The above explained data clearly indicate how the immunobiological therapy that we intended to evaluate, ie the so-called Multitherapy Di Bella Method - DBM[*], has had a deep impact both on increasing the survival and the Quality of Life (QoL) of patients; especially on those patients already subjected to chemotherapy.

In a disease in which results are read as acceptable and, sometimes with embarrassing emphasis, even increases of a few days in the average survival time are read as “good, encouraging, to be pursued” results, observing increases in the average survival times of "many months, doubled or even tripled" makes us proud, hearten our conscience and, at the same time, bitterly submerges us of embarrassing questions about ocular and/or neuronal and/or gastrointestinal blindness.

All even more striking if read in the light of the answers obtained in terms of Quality of Life, which sees fulfilled our medico-scientific expectations and, above all, human, in 90% of cases.

Hoping to have offered a small contribution of Freedom, in this new scientific Middle Ages where the role of the "Holy Inquisition" was hired by the vassals of the excessive power industry, I thank all those who want to evaluate these data simply for what they are.
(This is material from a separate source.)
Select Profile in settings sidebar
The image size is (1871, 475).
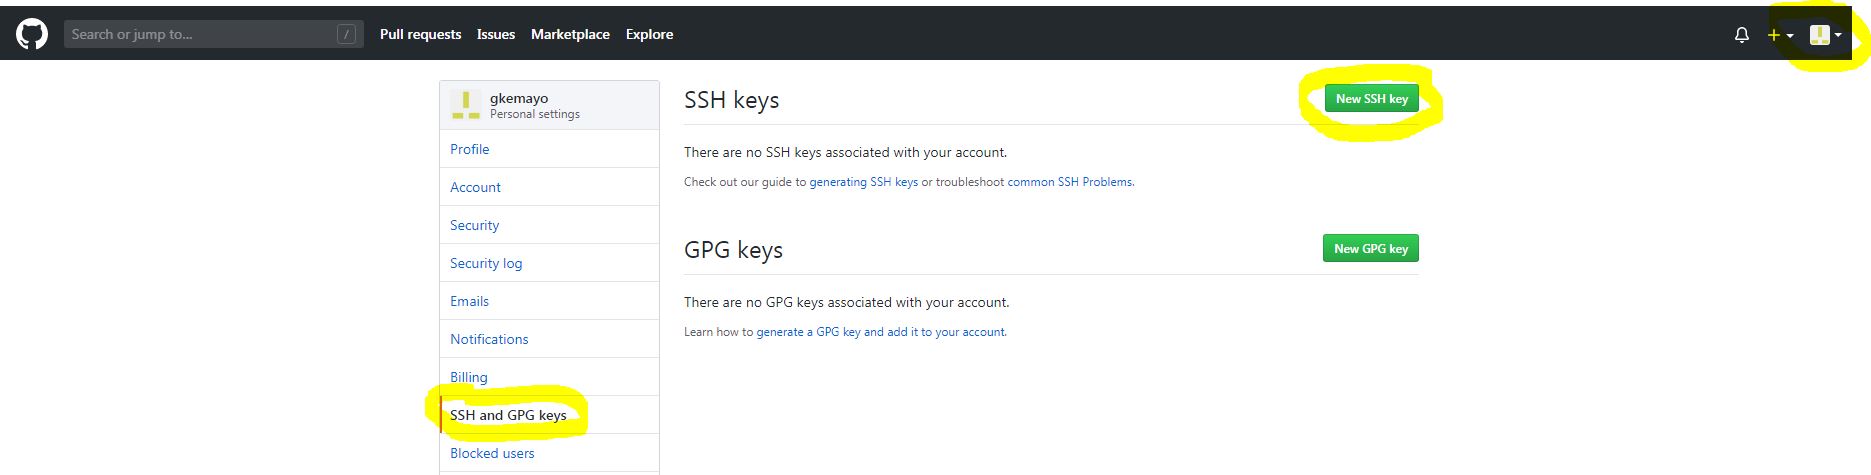point(469,149)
[*] Di Bella's Method: oncology therapeutic methodology conceived by Prof. Luigi Di Bella, physiologist researcher at the University of Modena (Italy), who developed, between the years 1960-80, a therapeutic method for the treatment of tumors, not cytotoxic but immunobiological, based on:

  • Anti-proliferative effect achieved by the inhibition of some Grow Factors such as GH, prolactin, angiogenic factor, etc. (rightly so you can define prof. Di Bella as the "father" of the so-called TARGET Therapy, much extolled today), with the gradual entry into its therapeutic protocols of new inhibitors which were produced over time and with the desire to get production of all inhibitors of known growth factors and especially mapping methods "of receptors present on tumor cells of each individual tumor", in order to "...sewing for each patient a tailored suit!", as Prof. Di Bella often said. Therefore, therapy on the basis not only of Histology Morphological but, above all, on the basis of Structural, Receptor, Molecular Histology;
  • Prodifferentiating effect performed by some pharmacological substances such as: Vitamin A, Retinoids, Vitamin D3 etc. Prodifferentiating effect that results in a progressive reduction in the uncontrolled proliferative capacity and leads the neoplastic cell under the control of immunobiological mechanisms of regulation of life, growth, multiplication and physiological death of the cell itself. Substances to which the physiologist of Modena attributed, together with melatonin, a role of primary importance even in the prevention of cancer;
  • Immunomodulatory effect of Melatonin (conjugated with Adenosine in order to form hydrogen bonds that make it water soluble). Substance to which Prof. Di Bella relegated a fundamental role of "glue" of the various biological actions, thanks to the properties of chrono adjustment of the  hormonal chain, amplification of immune effects, stimulation of Peripheral blood counts, etc, so much important in chronic degenerative diseases and therefor even cancer, that he repeatedly asserted: "...melatonin alone can not cure any cancer, but without melatonin is impossible to treat any tumor!";
  • Last but not least, the effect of the substances that first were used by Prof. Di Bella in chronic-degenerative diseases such as coronary heart disease, arteriosclerosis, diabetes, etc. (i.e. Antioxidants: Vitamin E, Vitamin C, EPA, DHA, Selenium-methionine).